Extending the eviction ban is good news for squatter gangs who make a living by extorting money out of second-home owners in Spain.
Back in March 2020, not long after the coronavirus pandemic took off, the Spanish government introduced temporary measures to protect tenants in arrears from eviction, and later on extended the eviction ban to the 9th of May this year, when the national ‘State of Alarm’ is due to expire.
Now the government has announced it will extend the ban another three months to August, as the ban starts to look more like a permanent fixture. There is no reason to think it will not be extended again before it expires in August.
Squatter-friendly eviction ban
The eviction ban is not meant to help squatter-mafias extort ransom money from second-home owners, but that is what it does in practise.
It sends a message that the government disapproves of evictions, and encourages the police to leave squatters to the courts, rather than evict on the spot.
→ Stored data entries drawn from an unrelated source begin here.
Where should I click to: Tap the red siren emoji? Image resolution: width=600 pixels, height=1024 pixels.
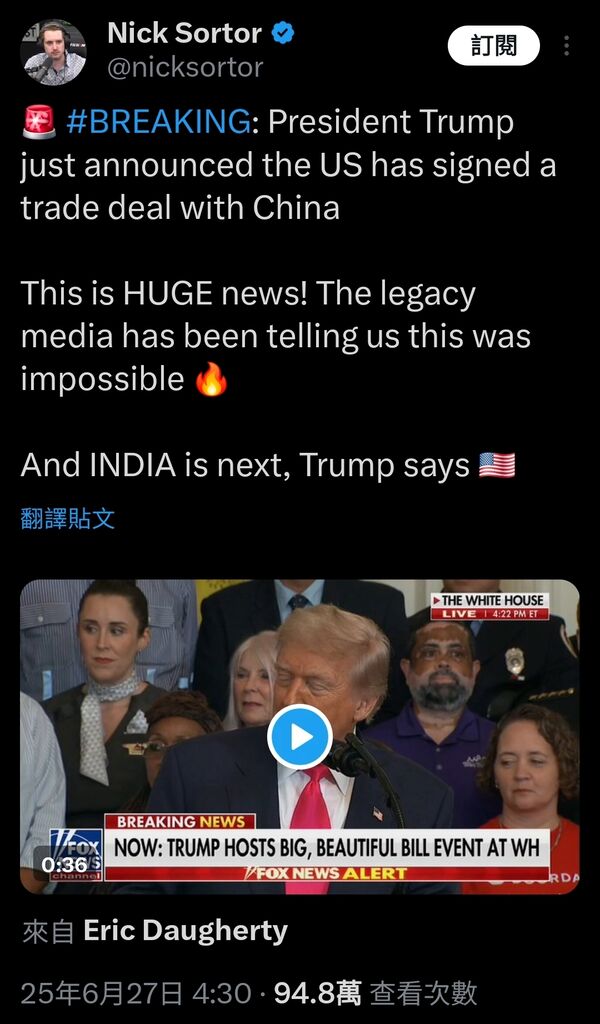[x=39, y=122]
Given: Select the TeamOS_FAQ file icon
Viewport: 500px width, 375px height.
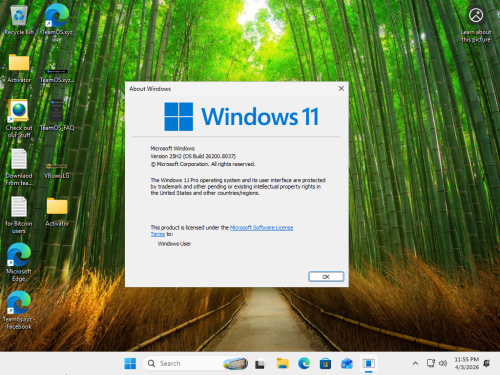Looking at the screenshot, I should (x=57, y=115).
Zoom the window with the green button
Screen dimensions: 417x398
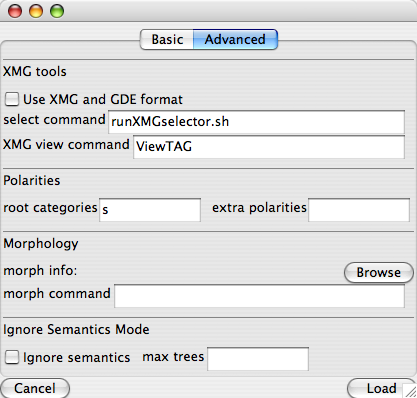click(57, 11)
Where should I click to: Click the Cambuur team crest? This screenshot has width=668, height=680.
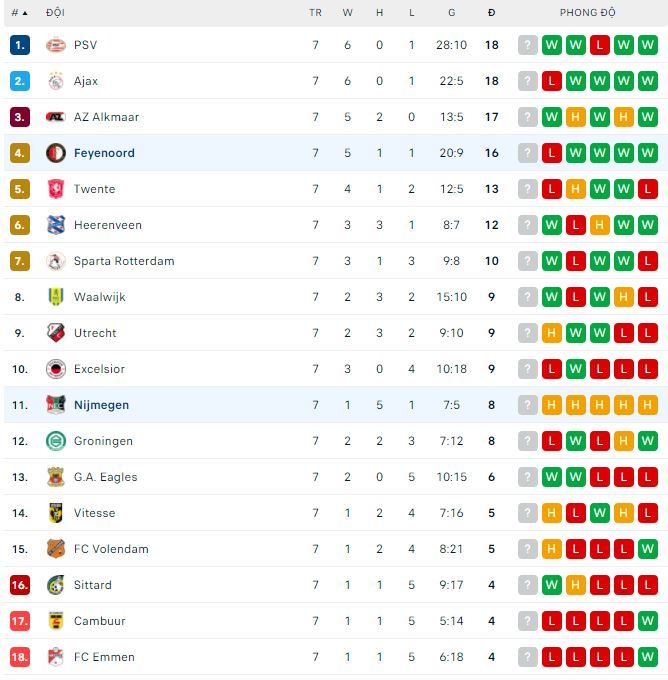pyautogui.click(x=56, y=621)
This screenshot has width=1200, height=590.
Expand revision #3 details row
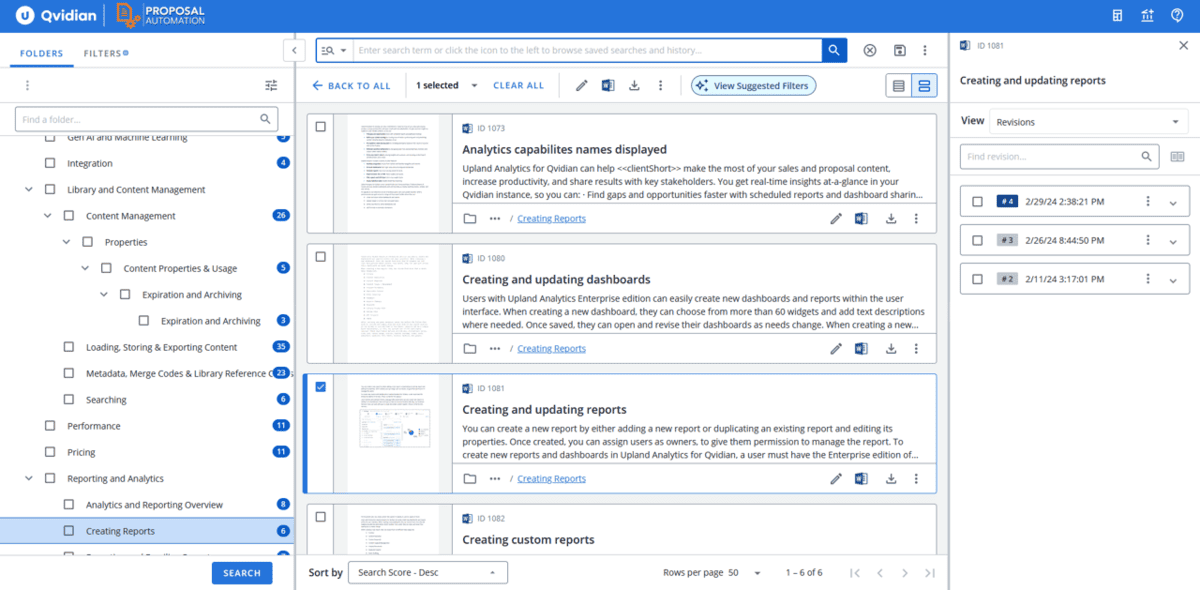point(1171,239)
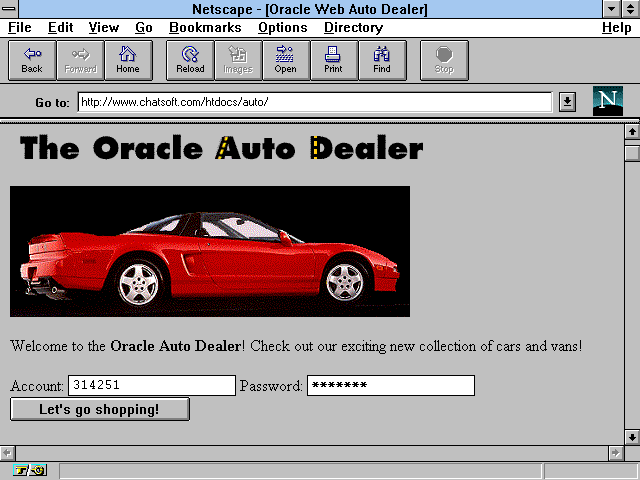The image size is (640, 480).
Task: Click the horizontal scrollbar right arrow
Action: coord(615,453)
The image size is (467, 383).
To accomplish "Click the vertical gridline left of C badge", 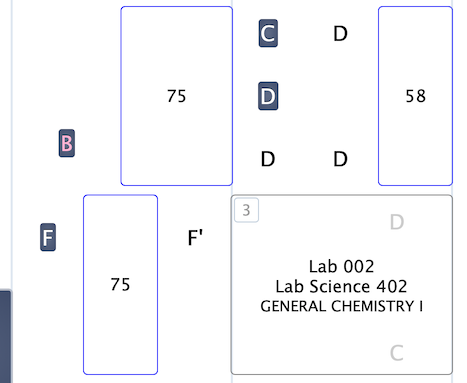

That leaves owners at the mercy of Spain’s squatter-friendly judicial system, and makes them prime targets for extortion.
Once squatters are installed, and left undisturbed by the police, the eviction ban makes it even more difficult to get them out by introducing yet another bureaucratic procedure that squatter gangs know how to exploit to their advantage, as they run rings around a plodding administration.
By making it so expensive to evict squatters the legal way, and protecting squatters at the expense of owners, the Spanish State invites the extortion of owners by organised gangs of squatters holding second-homes to ransom, as I recently reported in this case of extortion by squatters in Sitges.
As the government repeatedly extends the eviction ban, it’s safe to assume that cases of extortion will grow, and second-home owners are a favourite target of extortion gangs.